Sun, Hui, Li, Jin, Xu, Chao, Xiao, Ting, Wang, Longjiang, Kong, Xiangli, Wang, Yongbin, Zhang, Benguang, Zhao, Changlei, Huang, Bingcheng, Wei, Qingkuan
Acta tropica 2019 v.191 pp. 248-251
Plasmodium ovale, genetic variation, malaria, public health, relapse, travel, China, Democratic Republic of the Congo, Equatorial Guinea, Republic of the Congo
Since 2012, no indigenous malaria case have been reported in Shandong Province, China, whereas the number of imported cases and the genetic diversity of Plasmodium spp. have increased. Beginning in 2015, the number of Plasmodium ovale cases were increased and the P. ovale wallikeri malaria case began to arise. From 2015 to 2017, a total of 676 imported malaria cases were detected and 76 P. ovale spp. isolates were identified, of which 48 were P. ovale curtisi and 28 P. ovale wallikeri. The number of P. ovale wallikeri malaria cases increased yearly, six were identified in 2015, eight were identified in 2016, and 14 were identified in 2017. All cases with an attached travel history from Africa, with represented source countries of Equatorial Guinea (n = 9), Republic of the Congo (n = 4), and Democratic Republic of the Congo (n = 3).
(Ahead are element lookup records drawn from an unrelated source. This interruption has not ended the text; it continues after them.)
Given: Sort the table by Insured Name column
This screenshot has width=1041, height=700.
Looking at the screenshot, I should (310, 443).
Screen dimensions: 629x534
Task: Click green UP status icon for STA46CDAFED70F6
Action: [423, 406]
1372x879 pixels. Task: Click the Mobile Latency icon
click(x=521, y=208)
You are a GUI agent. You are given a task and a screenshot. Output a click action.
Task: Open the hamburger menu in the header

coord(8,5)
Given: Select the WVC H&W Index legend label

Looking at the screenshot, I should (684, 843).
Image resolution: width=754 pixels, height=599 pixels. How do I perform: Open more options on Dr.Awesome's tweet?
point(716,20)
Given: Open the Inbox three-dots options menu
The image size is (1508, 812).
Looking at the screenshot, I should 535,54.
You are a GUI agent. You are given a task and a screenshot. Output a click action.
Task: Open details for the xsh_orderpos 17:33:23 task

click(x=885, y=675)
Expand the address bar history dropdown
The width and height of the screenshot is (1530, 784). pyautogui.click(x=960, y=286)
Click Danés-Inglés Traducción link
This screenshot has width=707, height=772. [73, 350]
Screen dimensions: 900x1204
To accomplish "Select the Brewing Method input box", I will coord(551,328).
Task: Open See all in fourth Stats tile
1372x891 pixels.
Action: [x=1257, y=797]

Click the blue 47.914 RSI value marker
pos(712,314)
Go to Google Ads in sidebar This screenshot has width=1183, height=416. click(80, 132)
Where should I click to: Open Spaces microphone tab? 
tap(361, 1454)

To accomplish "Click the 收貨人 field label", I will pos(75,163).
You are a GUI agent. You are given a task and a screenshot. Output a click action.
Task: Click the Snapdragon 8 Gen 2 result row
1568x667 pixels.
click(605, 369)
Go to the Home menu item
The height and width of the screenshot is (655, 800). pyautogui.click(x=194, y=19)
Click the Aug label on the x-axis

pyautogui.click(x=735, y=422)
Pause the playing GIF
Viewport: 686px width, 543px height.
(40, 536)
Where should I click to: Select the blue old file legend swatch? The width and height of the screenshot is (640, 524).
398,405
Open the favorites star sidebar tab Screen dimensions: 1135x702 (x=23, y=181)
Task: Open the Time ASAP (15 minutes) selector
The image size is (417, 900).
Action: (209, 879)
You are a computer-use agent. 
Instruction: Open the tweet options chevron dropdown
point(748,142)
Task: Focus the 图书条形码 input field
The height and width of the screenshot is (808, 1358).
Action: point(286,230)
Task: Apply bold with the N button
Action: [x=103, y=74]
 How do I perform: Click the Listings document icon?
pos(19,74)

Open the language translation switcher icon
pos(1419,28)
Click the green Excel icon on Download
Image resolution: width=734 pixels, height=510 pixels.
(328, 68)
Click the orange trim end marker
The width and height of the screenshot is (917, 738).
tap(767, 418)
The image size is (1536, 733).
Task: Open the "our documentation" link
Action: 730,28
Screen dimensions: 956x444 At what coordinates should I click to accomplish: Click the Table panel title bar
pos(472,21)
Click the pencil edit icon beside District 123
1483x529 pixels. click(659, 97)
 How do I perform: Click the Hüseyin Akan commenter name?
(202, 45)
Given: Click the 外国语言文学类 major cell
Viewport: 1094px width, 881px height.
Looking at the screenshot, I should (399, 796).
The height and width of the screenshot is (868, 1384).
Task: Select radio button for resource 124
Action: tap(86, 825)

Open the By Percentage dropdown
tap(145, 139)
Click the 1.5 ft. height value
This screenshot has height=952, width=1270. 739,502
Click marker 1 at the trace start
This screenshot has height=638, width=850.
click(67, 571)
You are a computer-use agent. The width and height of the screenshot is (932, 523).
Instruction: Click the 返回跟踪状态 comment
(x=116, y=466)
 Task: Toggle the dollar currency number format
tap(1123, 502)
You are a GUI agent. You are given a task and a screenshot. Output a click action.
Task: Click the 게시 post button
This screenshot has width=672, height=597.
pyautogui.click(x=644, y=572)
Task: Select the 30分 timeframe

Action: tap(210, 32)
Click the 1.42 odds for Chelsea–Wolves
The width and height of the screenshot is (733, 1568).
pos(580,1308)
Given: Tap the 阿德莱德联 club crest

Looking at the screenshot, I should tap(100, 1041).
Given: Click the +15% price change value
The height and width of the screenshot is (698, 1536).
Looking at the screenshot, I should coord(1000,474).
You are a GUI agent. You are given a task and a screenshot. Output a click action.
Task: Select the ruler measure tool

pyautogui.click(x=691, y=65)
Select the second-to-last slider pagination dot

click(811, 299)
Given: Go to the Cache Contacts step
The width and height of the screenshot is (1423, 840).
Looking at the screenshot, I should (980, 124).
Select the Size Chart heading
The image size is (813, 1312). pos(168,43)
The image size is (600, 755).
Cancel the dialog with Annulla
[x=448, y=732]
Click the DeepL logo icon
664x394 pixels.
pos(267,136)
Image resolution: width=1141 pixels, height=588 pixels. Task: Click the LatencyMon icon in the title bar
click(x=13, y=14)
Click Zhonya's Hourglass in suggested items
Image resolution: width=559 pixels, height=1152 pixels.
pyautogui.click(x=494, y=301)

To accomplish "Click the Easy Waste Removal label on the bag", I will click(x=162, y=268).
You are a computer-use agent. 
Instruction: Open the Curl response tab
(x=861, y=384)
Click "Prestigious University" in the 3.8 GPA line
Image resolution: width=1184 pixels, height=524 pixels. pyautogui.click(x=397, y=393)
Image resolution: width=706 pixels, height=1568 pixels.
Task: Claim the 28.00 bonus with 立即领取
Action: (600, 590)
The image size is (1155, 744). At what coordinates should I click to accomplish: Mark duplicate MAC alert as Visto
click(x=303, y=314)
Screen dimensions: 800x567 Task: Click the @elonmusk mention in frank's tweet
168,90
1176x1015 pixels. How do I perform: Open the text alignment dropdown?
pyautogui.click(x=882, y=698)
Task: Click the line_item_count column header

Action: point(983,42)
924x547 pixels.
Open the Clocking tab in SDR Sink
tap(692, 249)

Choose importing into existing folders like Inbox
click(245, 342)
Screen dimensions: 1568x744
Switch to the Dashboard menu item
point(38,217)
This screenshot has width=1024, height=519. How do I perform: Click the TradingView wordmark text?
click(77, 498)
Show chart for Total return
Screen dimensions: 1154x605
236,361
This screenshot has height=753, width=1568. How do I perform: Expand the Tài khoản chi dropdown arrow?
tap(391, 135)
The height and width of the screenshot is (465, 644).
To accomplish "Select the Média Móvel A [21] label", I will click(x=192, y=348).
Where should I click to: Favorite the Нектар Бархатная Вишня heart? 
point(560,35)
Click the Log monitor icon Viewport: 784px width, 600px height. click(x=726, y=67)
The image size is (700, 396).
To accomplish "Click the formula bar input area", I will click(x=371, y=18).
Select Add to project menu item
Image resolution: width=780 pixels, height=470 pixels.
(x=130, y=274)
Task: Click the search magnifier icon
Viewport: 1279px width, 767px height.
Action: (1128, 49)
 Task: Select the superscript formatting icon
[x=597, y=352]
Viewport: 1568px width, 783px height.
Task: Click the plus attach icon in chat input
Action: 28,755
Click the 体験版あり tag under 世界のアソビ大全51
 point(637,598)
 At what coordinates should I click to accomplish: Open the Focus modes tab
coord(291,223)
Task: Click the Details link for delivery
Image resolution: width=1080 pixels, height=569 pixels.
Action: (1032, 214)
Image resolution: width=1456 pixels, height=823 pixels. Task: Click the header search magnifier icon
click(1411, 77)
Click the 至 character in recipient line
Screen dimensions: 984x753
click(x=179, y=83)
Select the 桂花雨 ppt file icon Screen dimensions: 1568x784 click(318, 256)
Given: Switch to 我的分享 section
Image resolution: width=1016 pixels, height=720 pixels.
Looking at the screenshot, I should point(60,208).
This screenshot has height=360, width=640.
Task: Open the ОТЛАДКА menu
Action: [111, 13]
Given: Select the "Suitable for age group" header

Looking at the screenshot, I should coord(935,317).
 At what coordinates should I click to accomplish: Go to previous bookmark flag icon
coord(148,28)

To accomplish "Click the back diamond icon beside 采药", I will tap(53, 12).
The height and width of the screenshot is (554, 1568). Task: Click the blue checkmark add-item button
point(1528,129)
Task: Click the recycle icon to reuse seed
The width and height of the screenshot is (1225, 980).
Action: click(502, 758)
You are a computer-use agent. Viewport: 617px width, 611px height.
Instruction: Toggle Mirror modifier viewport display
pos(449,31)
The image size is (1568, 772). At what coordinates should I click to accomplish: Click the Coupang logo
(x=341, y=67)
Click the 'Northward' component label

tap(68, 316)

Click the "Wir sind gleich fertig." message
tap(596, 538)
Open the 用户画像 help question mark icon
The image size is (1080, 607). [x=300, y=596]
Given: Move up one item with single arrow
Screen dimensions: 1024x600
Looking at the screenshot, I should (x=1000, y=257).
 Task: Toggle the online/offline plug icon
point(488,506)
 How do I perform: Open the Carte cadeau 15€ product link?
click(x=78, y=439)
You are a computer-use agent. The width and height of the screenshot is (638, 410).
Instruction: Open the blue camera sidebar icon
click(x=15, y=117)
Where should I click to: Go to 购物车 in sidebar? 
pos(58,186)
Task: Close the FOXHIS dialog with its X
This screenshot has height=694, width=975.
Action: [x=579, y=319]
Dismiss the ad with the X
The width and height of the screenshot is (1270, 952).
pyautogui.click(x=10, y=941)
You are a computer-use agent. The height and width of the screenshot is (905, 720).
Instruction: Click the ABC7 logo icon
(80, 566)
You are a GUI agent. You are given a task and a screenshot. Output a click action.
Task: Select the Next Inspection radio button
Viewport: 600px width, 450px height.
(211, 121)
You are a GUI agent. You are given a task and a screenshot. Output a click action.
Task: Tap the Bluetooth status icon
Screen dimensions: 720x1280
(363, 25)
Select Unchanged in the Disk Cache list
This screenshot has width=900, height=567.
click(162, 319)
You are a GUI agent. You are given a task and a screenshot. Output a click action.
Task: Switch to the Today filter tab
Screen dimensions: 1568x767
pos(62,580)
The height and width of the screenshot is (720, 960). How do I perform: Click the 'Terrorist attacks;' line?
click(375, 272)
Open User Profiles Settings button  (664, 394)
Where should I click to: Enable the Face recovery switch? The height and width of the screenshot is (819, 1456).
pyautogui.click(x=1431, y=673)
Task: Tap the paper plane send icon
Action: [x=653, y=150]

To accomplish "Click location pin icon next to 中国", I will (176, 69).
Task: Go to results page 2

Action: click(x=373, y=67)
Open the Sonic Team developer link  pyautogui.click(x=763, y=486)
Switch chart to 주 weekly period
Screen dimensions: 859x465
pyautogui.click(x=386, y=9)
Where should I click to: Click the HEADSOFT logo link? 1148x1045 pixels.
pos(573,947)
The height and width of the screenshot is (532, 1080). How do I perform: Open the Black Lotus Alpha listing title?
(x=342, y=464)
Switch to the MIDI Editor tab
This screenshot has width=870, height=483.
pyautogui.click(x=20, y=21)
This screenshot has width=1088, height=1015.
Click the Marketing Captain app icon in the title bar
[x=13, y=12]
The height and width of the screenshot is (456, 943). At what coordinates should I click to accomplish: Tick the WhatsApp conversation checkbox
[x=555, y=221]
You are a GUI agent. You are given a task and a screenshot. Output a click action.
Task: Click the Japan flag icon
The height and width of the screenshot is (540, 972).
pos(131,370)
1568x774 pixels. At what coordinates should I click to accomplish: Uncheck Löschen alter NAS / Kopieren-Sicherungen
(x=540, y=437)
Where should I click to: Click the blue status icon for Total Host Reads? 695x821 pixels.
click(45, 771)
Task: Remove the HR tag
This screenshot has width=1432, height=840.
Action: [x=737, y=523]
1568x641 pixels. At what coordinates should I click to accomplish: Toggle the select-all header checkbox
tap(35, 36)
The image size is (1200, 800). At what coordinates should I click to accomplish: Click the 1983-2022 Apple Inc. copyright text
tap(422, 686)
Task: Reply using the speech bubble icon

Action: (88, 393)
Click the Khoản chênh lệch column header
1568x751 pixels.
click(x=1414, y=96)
P. ovale wallikeri is increasing among travelers returning to Shandong Province from Africa. Although the P. ovale spp. infection rarely progressed to severity, this species is suspected to generate hypnozoites which have the potential to relapse. The ability to cause relapse is the threat to public health and should be concerned.